Apr 30 08:38:44 Hotcoffee kernel: [275460.837147] ------------[ cut here ]------------
Apr 30 08:38:44 Hotcoffee kernel: [275460.837166] WARNING: at /build/buildd-linux-2.6_2.6.32-41squeeze2-amd64-NDo8b7/linux-2.6-2.6.32/debian/build/source_amd64_none/net/sched/sch_generic.c:261 dev_watchdog+0xe2/0x194()
Apr 30 08:38:44 Hotcoffee kernel: [275460.837169] Hardware name: PowerEdge R710
Apr 30 08:38:44 Hotcoffee kernel: [275460.837171] NETDEV WATCHDOG: eth3 (bnx2): transmit queue 0 timed out
Apr 30 08:38:44 Hotcoffee kernel: [275460.837172] Modules linked in: 8021q garp stp parport_pc ppdev lp parport pci_stub vboxpci vboxnetadp vboxnetflt vboxdrv ext2 loop psmouse power_meter button dcdbas evdev pcspkr processor serio_raw ext4 mbcache jbd2 crc16 sg sr_mod cdrom ses ata_generic sd_mod usbhid hid crc_t10dif enclosure uhci_hcd ehci_hcd megaraid_sas ata_piix thermal libata usbcore nls_base scsi_mod bnx2 thermal_sys [last unloaded: scsi_wait_scan]

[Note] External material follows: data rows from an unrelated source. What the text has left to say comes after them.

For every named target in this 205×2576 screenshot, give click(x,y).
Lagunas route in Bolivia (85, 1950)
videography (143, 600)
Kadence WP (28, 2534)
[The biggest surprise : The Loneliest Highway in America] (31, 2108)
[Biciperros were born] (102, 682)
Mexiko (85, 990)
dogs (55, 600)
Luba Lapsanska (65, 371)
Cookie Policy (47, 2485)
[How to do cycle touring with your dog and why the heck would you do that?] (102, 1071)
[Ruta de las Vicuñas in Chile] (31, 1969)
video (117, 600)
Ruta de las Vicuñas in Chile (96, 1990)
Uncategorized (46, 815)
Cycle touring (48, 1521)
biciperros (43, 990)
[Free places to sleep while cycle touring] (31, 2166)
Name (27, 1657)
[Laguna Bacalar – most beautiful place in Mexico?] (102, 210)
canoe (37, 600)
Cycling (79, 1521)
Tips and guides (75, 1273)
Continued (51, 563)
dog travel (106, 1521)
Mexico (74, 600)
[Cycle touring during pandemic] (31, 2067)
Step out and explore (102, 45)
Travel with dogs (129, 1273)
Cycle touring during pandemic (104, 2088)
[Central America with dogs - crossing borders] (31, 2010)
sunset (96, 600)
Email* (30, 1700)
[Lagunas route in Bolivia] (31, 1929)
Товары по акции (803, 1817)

Apr 30 08:38:44 Hotcoffee kernel: [275460.837202] Pid: 0, comm: swapper Not tainted 2.6.32-5-amd64 #1
Apr 30 08:38:44 Hotcoffee kernel: [275460.837204] Call Trace:
Apr 30 08:38:44 Hotcoffee kernel: [275460.837206]  <IRQ>  [<ffffffff81263086>] ? dev_watchdog+0xe2/0x194
Apr 30 08:38:44 Hotcoffee kernel: [275460.837211]  [<ffffffff81263086>] ? dev_watchdog+0xe2/0x194
Apr 30 08:38:44 Hotcoffee kernel: [275460.837217]  [<ffffffff8104df9c>] ? warn_slowpath_common+0x77/0xa3
Apr 30 08:38:44 Hotcoffee kernel: [275460.837220]  [<ffffffff81262fa4>] ? dev_watchdog+0x0/0x194
Apr 30 08:38:44 Hotcoffee kernel: [275460.837223]  [<ffffffff8104e024>] ? warn_slowpath_fmt+0x51/0x59
Apr 30 08:38:44 Hotcoffee kernel: [275460.837228]  [<ffffffff8104a4ba>] ? try_to_wake_up+0x289/0x29b
Apr 30 08:38:44 Hotcoffee kernel: [275460.837231]  [<ffffffff81262f78>] ? netif_tx_lock+0x3d/0x69
Apr 30 08:38:44 Hotcoffee kernel: [275460.837237]  [<ffffffff8124dda3>] ? netdev_drivername+0x3b/0x40
Apr 30 08:38:44 Hotcoffee kernel: [275460.837240]  [<ffffffff81263086>] ? dev_watchdog+0xe2/0x194
Apr 30 08:38:44 Hotcoffee kernel: [275460.837242]  [<ffffffff8103fa2a>] ? __wake_up+0x30/0x44
Apr 30 08:38:44 Hotcoffee kernel: [275460.837249]  [<ffffffff8105a71b>] ? run_timer_softirq+0x1c9/0x268
Apr 30 08:38:44 Hotcoffee kernel: [275460.837252]  [<ffffffff81053dc7>] ? __do_softirq+0xdd/0x1a6
Apr 30 08:38:44 Hotcoffee kernel: [275460.837257]  [<ffffffff8102462a>] ? lapic_next_event+0x18/0x1d
Apr 30 08:38:44 Hotcoffee kernel: [275460.837262]  [<ffffffff81011cac>] ? call_softirq+0x1c/0x30
Apr 30 08:38:44 Hotcoffee kernel: [275460.837265]  [<ffffffff8101322b>] ? do_softirq+0x3f/0x7c
Apr 30 08:38:44 Hotcoffee kernel: [275460.837267]  [<ffffffff81053c37>] ? irq_exit+0x36/0x76
Apr 30 08:38:44 Hotcoffee kernel: [275460.837270]  [<ffffffff810250f8>] ? smp_apic_timer_interrupt+0x87/0x95
Apr 30 08:38:44 Hotcoffee kernel: [275460.837273]  [<ffffffff81011673>] ? apic_timer_interrupt+0x13/0x20
Apr 30 08:38:44 Hotcoffee kernel: [275460.837274]  <EOI>  [<ffffffffa01bc509>] ? acpi_idle_enter_bm+0x27d/0x2af [processor]
Apr 30 08:38:44 Hotcoffee kernel: [275460.837283]  [<ffffffffa01bc502>] ? acpi_idle_enter_bm+0x276/0x2af [processor]
Apr 30 08:38:44 Hotcoffee kernel: [275460.837289]  [<ffffffff8123a0ba>] ? cpuidle_idle_call+0x94/0xee
Apr 30 08:38:44 Hotcoffee kernel: [275460.837293]  [<ffffffff8100fe97>] ? cpu_idle+0xa2/0xda
Apr 30 08:38:44 Hotcoffee kernel: [275460.837297]  [<ffffffff8151c140>] ? early_idt_handler+0x0/0x71
Apr 30 08:38:44 Hotcoffee kernel: [275460.837301]  [<ffffffff8151ccdd>] ? start_kernel+0x3dc/0x3e8
Apr 30 08:38:44 Hotcoffee kernel: [275460.837304]  [<ffffffff8151c3b7>] ? x86_64_start_kernel+0xf9/0x106
Apr 30 08:38:44 Hotcoffee kernel: [275460.837306] ---[ end trace 92c65e52c9e327ec ]---

Solution

  • The link you provided discusses a system watchdog device, which can be used to force-reboot a computer if the system stops responding. This has nothing at all to do with the watchdog timers in network interface drivers or other parts of the kernel. Access to these is typically not available in user space; you'd have to go digging deep into the appropriate NIC driver to see what's going on.